John: Yep you're right! 

Take care. angel


----------



## boyoh53 (Nov 28, 2002)

This is from a very old thread.

I used Belarc and it constantly wanted internet access and if I refused no information was forthcoming.
I have emailed Belarc twice and both times no reply.
It is now gone from my computer. :down: I stick with Aida32.


----------



## boyoh53 (Nov 28, 2002)

See attachment;

http://forums.techguy.org/showthread.php?s=&threadid=179455&highlight=Belarc


----------



## dvk01 (Dec 14, 2002)

Belarc is safe, the thread boyoh53 is referring to is slightly misleading.

because Belarc uses IE to display it's information it sems to connect, but it only goes to the internal server inbuilt into every windows computer and is a local machine only. it never goes on the net and is only displayed on your computer.

But I do prefer aida32 as it gives more & better information about your computer.

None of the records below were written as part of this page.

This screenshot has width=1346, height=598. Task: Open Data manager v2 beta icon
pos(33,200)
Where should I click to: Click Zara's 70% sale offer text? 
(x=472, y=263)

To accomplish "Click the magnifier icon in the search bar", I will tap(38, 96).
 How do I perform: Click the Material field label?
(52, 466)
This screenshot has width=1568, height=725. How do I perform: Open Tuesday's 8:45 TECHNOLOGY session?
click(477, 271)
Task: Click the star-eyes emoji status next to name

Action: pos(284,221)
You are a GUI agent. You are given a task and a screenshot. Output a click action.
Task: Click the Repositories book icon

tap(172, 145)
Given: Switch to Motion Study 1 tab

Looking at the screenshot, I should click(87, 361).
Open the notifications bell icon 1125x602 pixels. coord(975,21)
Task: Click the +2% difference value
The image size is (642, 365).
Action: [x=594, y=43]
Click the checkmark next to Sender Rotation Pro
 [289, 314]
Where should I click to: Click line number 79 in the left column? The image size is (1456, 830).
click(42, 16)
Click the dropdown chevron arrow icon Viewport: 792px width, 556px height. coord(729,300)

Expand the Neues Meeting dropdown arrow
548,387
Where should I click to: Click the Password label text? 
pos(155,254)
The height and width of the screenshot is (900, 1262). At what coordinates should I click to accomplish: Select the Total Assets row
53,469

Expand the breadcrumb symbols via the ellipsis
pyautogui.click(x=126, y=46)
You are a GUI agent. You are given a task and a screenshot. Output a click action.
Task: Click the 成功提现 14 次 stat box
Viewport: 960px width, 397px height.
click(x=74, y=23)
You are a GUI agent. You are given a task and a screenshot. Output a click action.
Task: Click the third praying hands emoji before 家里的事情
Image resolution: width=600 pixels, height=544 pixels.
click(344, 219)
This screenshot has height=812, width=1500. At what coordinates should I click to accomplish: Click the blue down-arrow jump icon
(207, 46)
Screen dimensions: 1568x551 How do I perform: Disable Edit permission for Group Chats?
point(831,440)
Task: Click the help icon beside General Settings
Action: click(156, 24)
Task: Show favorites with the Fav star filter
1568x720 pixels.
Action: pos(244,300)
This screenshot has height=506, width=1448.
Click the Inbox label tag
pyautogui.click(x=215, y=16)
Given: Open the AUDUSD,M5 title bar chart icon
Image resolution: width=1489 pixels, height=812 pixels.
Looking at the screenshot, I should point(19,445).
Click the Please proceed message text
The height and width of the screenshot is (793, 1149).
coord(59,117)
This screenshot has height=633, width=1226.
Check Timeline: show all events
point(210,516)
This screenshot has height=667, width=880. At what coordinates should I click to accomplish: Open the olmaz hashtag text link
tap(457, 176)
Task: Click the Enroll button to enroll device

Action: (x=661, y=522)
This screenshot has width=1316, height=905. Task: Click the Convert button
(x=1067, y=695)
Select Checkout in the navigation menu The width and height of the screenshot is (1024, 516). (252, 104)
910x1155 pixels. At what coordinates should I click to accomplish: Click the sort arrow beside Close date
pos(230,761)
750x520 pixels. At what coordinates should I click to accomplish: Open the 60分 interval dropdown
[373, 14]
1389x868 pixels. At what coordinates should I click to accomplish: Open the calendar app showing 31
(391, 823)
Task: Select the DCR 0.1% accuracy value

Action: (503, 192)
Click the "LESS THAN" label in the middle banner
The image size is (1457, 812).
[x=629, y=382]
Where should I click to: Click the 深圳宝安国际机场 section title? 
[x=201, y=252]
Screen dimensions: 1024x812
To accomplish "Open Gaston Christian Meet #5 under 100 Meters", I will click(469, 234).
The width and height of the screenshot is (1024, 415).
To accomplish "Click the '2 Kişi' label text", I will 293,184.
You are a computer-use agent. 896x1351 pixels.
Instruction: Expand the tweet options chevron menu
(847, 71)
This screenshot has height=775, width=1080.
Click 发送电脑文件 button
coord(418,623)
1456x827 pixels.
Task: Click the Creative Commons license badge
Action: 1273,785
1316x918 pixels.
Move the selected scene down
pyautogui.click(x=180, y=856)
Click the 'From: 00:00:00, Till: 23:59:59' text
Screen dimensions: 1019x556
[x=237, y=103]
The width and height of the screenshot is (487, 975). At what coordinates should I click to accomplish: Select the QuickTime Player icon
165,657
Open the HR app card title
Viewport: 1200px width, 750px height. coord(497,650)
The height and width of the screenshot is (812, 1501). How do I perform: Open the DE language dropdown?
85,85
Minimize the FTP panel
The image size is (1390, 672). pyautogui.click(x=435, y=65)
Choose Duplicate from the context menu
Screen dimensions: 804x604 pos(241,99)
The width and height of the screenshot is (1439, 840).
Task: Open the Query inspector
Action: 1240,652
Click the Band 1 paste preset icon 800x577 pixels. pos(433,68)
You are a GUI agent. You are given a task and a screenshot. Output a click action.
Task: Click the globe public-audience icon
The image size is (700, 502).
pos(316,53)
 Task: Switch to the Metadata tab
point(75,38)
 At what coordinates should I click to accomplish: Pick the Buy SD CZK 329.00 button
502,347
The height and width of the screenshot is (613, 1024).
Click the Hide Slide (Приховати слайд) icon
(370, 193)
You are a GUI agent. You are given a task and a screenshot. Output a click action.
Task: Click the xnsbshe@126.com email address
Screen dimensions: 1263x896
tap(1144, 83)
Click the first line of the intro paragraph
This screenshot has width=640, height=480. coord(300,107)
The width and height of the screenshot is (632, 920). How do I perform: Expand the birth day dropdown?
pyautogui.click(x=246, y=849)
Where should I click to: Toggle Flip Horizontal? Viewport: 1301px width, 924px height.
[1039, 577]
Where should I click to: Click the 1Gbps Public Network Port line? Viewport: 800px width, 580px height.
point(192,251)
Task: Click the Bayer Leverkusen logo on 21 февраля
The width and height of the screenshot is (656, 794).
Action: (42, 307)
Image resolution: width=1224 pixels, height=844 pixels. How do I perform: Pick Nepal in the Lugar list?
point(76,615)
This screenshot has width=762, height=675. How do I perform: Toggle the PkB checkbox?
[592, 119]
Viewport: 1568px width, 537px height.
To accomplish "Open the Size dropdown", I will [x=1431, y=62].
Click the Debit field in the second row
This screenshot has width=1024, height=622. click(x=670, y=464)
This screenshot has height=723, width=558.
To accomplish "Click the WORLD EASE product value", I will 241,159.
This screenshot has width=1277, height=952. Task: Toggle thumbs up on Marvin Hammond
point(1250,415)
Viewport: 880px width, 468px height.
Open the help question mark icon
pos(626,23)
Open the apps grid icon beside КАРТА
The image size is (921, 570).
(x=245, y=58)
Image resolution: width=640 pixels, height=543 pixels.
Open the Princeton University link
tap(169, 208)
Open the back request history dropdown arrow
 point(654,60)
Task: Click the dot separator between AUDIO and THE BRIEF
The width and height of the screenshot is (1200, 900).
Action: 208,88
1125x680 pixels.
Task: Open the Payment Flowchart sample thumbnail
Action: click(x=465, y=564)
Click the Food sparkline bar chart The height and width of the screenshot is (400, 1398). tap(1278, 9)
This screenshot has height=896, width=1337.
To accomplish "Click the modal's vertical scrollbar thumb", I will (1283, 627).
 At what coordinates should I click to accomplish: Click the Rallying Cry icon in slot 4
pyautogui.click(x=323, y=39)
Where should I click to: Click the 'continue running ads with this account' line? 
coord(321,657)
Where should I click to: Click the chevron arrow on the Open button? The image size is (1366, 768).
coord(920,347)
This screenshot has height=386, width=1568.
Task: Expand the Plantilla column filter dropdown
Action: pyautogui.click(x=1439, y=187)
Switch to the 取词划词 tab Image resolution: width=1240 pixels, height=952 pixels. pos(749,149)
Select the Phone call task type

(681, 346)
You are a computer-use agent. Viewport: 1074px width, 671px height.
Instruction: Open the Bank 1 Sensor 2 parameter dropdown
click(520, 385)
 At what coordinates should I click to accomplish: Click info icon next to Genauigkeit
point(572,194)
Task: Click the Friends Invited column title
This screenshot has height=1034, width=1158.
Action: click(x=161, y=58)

both have their place & the belarc log is easier to transmit if asking for remote help


----------



## winchester73 (Aug 18, 2003)

The Belarc Advisor builds a detailed profile of your installed software and hardware, including Microsoft Hotfixes, and displays the results in your Web browser. All of your PC profile information is kept private on your PC and is not sent to any web server.

The Belarc Advisor only outputs its results to your local computer and does not send up your PC profile to a Web server or anywhere else. For more information, please read Belarc's privacy policy: http://www.belarc.com/Privacy.html


----------